Imai’s team traced Sirt1’s impact on aging to the hypothalamus, specifically the dorsomedial and lateral hypothalamic nuclei, and identified genes related to those areas that respond to elevated levels of the Sirt1 protein by sending nerve signals that delay the onset of the aging process.
“We found that overexpression of Sirt1 in the brain leads to an increase in the cellular response of a receptor called orexin type 2 receptor in the two areas of the hypothalamus,” said Akiko Satoh, a postdoc in Imai’s lab who served as the study’s first author.
“We have demonstrated that the increased response by the receptor initiates signaling from the hypothalamus to skeletal muscles,” she said. but noted that the team hasn’t yet discovered the signaling mechanism that delays aging of the skeletal muscle.
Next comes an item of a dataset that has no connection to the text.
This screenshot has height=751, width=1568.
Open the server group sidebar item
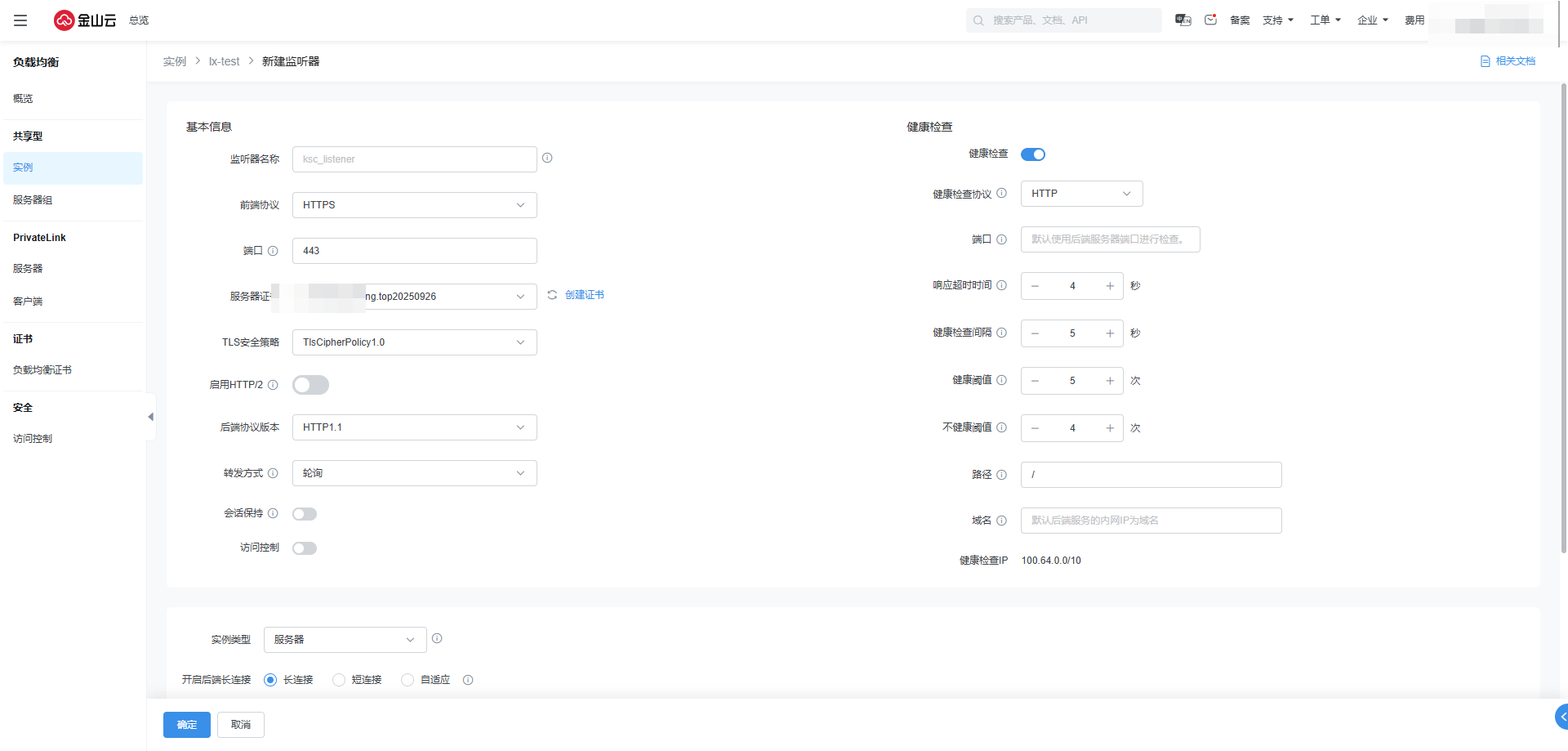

The results of the study has encouraged Imai to believe that they may soon be able to pinpoint and ultimately manipulate the brain’s “control center of aging and longevity” in order to preserve youth and extend life spans in mammals other than mice. Success in that pursuit would be tantamount to the discovery of a fountain of youth.
The results of his team’s study were published in the September 3 issue of Cell Metabolism.
Shinichiro Imai is an associate professor in WUSM’s departments of developmental biology and medicine and a noted expert in aging research. He obtained his MD and a PhD from the Keio University School of Medicine in 1995. He taught at Keio until 1997, then conducted postdoctoral fellowship in the biology department of the Massachusetts Institute of Technology from 1997 to 2001. From then until 2008 he served as an assistant professor in WUSM’s Department of Developmental Biology before becoming an associate professor there.
Imai has received many awards and honors in the field of aging research, including the Ellison Medical Foundation Senior Scholar in Aging Award (2008-2012), the Longer Life Foundation Pilot & Feasibility Award (2008-2010), the WUSM 2008 Distinguished Investigator Award, and the Glenn Award for Research in Biological Mechanisms of Aging (2007-2008).